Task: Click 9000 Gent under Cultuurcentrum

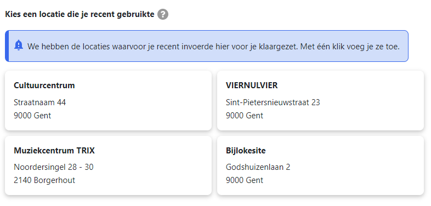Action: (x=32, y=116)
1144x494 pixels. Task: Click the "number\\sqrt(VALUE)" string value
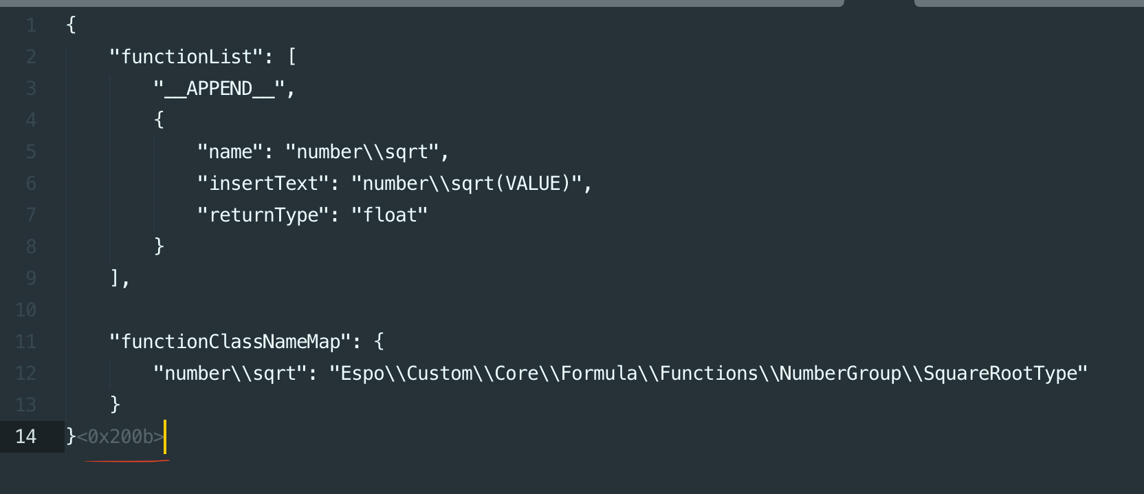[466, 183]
==
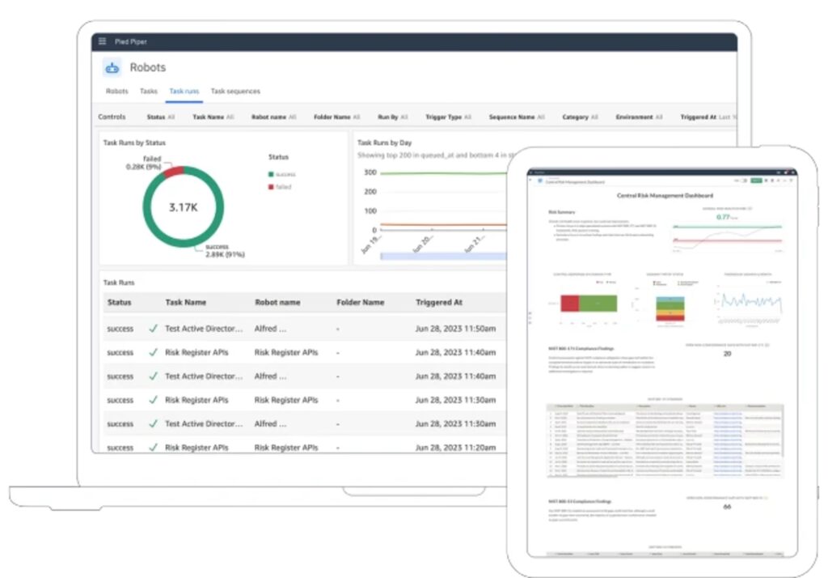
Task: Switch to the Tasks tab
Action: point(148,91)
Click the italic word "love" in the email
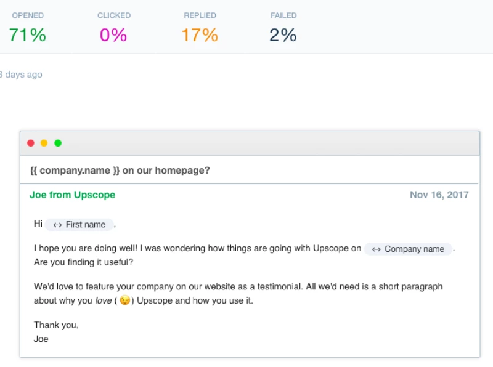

### [Directions]
Count how many lines of the material above contain the string "Task", treating uppercase and lowercase as different. Reply with the number alone.

### [Response]
3